4 Tropfen Kampfer + 3 Tropfen Lavendel + 2 Tropfen Tea Tree im Diffusor. Traditionell zur Abwehr von Mücken, Motten und anderen Insekten in Innenräumen.

Bei Gelenkschmerzen

2 Tropfen Kampfer + 3 Tropfen Pfefferminze + 3 Tropfen Mädesüß in 30 ml Mandelöl. Für rheumatische Gelenkschmerzen: der „Warm-kalt“-Effekt wird traditionell als besonders schmerzlindernd empfunden.
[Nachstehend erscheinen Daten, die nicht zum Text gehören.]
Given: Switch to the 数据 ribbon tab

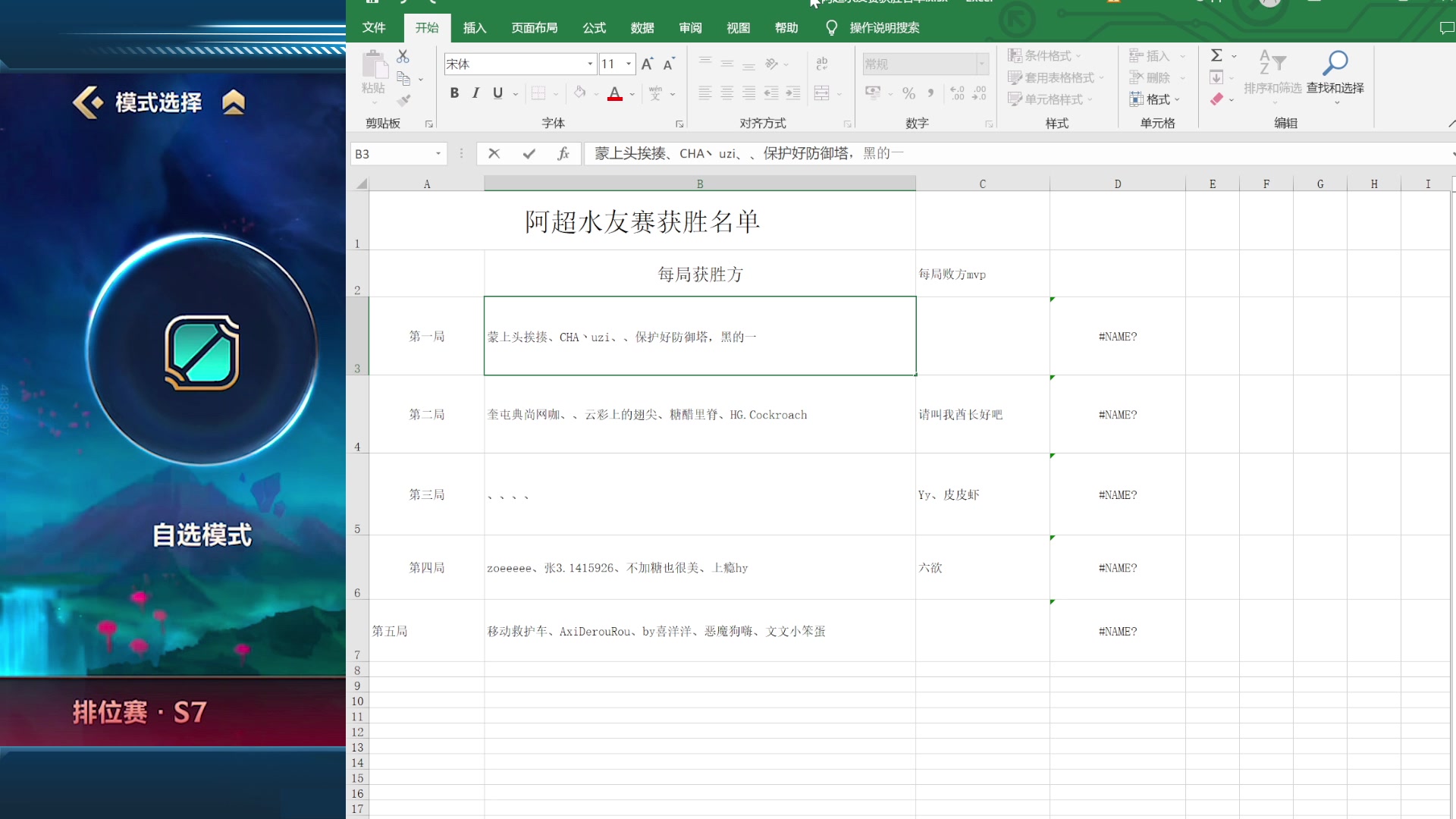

Antiseptisches und juckreizlinderndes Hautgel

2 Tropfen Kampfer + 2 Tropfen Lavendel + 2 Tropfen Tea Tree in 20 ml Aloe-vera-Gel. Auf juckende Bereiche, Insektenstiche und kleine oberflächliche Hautinfektionen auftragen.

Kontraindikationen
In roher Form und in hohen Dosen ist Kampfer toxisch. Brauner und gelber Kampfer gelten als krebserregend und sollten nicht medizinisch verwendet werden. Weißer Kampfer ist deutlich weniger problematisch, muss jedoch vorsichtig dosiert werden.